**EXERCISE GOAL**
Up to and including the line with "[Toggle navigation] (32, 61)", please set down the entries below exactly, starting from the first line.

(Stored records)
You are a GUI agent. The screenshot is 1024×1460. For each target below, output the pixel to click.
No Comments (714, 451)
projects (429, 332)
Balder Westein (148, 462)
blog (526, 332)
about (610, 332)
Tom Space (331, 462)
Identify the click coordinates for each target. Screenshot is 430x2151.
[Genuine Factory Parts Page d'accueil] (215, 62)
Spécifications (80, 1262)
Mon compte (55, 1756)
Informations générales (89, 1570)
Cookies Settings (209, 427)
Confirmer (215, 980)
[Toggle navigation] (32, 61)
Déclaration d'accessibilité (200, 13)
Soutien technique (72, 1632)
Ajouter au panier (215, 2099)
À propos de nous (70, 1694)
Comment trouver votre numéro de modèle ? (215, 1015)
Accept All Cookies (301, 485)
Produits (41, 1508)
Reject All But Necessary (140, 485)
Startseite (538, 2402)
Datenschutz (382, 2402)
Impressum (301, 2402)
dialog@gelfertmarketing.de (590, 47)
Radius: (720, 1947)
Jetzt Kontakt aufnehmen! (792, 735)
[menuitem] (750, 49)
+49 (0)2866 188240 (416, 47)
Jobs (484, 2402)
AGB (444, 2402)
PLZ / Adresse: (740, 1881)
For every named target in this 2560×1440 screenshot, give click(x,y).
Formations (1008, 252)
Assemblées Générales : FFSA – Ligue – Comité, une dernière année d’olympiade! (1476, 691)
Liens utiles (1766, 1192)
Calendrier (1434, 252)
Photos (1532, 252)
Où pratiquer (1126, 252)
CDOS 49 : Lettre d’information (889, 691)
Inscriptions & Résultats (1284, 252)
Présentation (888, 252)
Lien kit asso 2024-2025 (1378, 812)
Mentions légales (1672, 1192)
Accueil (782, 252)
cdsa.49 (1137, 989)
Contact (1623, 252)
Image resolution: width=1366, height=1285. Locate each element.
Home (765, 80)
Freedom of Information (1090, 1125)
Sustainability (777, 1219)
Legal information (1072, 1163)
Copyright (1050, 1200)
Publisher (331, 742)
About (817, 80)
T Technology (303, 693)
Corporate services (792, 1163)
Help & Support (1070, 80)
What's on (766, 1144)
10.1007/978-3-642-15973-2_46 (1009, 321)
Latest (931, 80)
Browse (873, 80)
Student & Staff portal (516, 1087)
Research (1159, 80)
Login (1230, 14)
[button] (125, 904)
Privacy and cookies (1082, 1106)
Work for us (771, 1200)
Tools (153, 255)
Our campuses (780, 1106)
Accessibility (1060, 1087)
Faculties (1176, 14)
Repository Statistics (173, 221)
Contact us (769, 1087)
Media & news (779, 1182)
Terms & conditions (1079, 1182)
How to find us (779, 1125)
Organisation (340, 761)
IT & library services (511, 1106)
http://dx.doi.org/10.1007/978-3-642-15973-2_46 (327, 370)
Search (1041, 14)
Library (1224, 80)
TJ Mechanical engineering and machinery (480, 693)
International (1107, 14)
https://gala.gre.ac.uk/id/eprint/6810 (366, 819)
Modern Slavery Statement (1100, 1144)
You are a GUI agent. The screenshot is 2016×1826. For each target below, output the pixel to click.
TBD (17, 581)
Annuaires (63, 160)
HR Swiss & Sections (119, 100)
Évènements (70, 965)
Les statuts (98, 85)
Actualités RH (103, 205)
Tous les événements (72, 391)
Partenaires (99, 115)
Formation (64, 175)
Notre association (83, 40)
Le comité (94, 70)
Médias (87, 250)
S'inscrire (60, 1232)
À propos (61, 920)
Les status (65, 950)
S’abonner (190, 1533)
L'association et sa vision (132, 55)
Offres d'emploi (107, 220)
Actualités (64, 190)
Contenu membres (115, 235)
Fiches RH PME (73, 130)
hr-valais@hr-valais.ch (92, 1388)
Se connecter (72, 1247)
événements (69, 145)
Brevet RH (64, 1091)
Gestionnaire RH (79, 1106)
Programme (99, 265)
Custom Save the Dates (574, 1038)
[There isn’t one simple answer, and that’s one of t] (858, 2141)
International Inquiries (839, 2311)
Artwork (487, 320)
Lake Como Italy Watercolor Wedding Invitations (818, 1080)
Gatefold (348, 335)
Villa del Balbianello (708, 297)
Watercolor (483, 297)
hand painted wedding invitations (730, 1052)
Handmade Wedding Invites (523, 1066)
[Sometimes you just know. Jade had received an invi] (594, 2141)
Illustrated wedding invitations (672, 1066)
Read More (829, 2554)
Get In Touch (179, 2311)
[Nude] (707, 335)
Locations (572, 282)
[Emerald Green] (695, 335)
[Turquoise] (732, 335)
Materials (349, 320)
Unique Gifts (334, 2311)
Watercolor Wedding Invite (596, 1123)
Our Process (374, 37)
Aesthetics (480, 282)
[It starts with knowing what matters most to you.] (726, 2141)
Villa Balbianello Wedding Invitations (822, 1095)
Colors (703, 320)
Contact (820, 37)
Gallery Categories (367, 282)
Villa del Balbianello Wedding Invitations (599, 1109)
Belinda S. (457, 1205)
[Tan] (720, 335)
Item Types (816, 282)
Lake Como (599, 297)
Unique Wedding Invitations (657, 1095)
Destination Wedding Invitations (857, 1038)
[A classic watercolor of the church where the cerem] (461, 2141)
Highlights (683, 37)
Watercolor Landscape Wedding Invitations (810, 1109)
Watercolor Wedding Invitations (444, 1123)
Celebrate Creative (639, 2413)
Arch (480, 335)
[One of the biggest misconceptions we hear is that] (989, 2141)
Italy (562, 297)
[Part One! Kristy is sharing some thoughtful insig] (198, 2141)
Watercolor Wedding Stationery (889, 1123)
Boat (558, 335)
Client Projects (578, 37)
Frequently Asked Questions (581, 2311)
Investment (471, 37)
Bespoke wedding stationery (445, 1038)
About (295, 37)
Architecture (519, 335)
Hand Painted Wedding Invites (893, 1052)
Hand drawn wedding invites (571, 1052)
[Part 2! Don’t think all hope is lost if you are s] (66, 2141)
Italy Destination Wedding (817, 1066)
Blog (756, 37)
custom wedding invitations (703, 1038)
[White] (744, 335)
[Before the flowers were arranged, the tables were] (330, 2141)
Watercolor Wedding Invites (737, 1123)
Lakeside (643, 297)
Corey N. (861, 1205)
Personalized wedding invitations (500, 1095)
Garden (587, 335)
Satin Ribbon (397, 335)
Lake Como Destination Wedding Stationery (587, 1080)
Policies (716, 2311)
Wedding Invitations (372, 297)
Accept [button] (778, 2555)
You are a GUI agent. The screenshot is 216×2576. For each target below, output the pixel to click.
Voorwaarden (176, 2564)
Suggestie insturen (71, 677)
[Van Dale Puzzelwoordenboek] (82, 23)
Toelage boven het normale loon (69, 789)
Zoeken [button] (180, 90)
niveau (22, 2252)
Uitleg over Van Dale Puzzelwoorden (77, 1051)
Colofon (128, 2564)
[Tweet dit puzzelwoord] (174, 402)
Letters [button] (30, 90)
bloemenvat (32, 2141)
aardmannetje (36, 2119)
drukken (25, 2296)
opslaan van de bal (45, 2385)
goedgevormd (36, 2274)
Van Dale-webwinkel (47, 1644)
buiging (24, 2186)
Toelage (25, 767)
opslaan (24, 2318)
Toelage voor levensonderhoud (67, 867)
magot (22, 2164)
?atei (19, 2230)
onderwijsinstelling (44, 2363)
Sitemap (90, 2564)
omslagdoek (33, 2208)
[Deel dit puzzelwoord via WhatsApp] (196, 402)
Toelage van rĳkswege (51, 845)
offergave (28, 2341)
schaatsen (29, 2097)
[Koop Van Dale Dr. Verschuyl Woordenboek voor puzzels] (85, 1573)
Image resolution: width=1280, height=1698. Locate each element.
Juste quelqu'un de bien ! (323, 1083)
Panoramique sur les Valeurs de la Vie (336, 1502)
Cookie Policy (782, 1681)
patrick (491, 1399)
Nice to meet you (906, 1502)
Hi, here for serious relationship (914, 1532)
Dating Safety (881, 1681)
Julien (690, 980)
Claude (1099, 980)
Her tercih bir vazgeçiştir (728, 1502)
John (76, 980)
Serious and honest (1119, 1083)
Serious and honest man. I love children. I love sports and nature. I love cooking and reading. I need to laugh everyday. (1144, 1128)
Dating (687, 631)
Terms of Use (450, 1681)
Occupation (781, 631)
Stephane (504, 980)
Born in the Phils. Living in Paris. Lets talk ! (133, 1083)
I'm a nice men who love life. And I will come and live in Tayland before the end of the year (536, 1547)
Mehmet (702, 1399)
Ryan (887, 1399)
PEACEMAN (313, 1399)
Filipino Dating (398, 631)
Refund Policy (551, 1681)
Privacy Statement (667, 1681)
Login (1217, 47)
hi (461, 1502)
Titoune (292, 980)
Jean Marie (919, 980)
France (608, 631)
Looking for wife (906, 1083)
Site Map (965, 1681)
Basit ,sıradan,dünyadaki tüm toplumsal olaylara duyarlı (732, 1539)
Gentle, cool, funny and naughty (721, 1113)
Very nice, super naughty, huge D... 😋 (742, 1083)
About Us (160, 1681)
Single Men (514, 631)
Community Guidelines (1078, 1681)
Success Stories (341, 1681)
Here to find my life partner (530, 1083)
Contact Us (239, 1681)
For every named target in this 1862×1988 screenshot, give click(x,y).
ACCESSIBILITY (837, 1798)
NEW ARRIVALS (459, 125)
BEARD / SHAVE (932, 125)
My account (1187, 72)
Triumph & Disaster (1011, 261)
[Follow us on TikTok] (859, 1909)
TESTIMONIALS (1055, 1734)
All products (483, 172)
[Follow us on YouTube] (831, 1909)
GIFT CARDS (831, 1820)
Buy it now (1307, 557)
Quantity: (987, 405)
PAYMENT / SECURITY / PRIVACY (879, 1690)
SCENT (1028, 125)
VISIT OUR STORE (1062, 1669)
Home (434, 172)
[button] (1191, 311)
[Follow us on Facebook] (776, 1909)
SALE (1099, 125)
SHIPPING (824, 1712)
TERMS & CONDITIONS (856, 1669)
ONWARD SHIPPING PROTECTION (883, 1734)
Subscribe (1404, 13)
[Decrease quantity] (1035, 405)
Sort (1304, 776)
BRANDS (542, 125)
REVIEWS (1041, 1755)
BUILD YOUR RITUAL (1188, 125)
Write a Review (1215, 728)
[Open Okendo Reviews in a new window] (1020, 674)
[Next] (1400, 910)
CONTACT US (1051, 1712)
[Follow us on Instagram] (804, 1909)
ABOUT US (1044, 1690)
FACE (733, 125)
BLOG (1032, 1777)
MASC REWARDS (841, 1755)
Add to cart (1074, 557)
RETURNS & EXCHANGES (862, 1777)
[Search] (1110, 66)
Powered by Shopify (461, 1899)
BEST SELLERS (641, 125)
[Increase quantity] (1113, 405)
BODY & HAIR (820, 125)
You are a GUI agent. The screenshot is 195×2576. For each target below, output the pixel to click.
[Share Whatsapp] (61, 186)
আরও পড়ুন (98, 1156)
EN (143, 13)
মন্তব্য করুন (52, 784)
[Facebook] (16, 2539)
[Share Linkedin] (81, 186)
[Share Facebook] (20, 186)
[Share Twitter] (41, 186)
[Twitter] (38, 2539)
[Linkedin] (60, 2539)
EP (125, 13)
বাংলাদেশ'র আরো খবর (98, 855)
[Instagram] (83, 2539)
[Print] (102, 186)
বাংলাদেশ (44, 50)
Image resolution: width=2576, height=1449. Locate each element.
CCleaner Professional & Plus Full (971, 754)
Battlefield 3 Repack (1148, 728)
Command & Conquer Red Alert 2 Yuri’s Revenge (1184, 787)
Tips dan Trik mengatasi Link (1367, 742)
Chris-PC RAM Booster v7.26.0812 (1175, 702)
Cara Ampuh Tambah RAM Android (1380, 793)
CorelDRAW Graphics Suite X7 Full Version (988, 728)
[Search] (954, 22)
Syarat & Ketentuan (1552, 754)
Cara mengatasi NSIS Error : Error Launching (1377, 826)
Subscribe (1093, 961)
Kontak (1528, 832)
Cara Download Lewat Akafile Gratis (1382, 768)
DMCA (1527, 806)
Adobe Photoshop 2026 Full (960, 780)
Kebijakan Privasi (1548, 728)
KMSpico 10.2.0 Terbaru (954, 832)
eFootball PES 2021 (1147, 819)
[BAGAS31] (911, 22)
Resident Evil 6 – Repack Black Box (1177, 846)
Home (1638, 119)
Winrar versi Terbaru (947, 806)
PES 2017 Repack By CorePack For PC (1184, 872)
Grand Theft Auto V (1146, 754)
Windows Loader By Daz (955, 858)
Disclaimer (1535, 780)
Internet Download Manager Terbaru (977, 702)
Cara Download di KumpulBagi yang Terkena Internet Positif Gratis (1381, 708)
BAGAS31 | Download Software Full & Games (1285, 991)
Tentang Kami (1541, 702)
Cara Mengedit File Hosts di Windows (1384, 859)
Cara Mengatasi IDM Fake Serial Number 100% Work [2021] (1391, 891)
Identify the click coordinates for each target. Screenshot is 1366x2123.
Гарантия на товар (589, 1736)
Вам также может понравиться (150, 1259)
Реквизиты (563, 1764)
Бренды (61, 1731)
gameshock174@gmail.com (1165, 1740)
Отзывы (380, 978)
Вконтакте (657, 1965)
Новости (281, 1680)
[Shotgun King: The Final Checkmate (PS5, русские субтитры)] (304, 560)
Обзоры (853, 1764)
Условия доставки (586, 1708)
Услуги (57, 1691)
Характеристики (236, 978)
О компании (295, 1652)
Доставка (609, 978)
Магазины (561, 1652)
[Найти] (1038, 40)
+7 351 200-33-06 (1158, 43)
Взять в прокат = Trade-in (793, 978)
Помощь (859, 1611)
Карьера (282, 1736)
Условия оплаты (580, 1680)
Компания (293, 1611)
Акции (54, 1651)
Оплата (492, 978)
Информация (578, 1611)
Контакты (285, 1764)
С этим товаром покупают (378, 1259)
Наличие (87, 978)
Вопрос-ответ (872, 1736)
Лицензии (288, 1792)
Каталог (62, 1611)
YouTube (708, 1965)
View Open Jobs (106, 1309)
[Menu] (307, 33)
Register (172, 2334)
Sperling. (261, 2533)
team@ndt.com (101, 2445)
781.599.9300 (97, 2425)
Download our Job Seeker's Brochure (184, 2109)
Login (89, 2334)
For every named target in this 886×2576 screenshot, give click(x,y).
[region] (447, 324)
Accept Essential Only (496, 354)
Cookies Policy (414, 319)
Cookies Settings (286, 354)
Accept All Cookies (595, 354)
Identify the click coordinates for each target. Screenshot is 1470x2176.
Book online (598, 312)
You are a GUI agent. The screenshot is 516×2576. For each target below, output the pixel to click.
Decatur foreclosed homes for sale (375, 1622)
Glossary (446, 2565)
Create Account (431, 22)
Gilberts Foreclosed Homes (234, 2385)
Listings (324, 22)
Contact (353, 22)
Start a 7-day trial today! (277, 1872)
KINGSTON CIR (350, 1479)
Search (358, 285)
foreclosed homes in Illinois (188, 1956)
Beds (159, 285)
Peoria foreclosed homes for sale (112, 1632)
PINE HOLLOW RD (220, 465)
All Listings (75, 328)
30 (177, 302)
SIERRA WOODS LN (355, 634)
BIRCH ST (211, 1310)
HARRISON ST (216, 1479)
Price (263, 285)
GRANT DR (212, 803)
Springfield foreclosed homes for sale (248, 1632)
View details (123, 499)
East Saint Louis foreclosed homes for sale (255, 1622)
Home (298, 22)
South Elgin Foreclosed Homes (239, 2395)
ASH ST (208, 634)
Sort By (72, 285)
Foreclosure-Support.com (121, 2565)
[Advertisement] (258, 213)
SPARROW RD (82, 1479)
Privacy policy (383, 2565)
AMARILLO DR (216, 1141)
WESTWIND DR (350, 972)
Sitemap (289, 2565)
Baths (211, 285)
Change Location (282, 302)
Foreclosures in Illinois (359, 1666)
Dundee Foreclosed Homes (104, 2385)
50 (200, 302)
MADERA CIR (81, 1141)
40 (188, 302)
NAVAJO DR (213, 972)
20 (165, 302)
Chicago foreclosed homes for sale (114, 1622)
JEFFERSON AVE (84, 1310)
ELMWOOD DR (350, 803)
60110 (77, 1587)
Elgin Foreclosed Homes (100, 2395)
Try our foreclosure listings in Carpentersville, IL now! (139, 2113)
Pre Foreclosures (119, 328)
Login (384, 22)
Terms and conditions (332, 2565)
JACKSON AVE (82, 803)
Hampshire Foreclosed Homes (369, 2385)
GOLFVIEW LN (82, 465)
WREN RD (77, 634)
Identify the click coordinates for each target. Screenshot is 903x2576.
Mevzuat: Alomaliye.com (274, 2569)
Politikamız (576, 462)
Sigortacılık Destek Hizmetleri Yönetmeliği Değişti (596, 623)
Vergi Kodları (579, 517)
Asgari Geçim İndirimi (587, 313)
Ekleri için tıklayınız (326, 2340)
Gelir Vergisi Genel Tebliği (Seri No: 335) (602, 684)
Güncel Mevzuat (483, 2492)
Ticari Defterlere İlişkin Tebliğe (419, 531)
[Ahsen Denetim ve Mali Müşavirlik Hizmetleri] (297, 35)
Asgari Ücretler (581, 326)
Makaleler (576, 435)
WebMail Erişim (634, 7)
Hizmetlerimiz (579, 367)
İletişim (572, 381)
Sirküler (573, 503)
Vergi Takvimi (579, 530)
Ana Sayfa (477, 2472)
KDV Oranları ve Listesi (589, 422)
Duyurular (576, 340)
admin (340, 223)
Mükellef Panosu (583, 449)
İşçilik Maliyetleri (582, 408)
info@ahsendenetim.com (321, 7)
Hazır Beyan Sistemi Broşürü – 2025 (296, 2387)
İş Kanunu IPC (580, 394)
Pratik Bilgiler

**THE ANSWER**
You are a GUI agent. The screenshot is 1024×1460. For each target below, output the pixel to click.
No Comments (714, 451)
projects (429, 332)
Balder Westein (148, 462)
blog (526, 332)
about (610, 332)
Tom Space (331, 462)
Identify the click coordinates for each target. Screenshot is 430x2151.
[Genuine Factory Parts Page d'accueil] (215, 62)
Spécifications (80, 1262)
Mon compte (55, 1756)
Informations générales (89, 1570)
Cookies Settings (209, 427)
Confirmer (215, 980)
[Toggle navigation] (32, 61)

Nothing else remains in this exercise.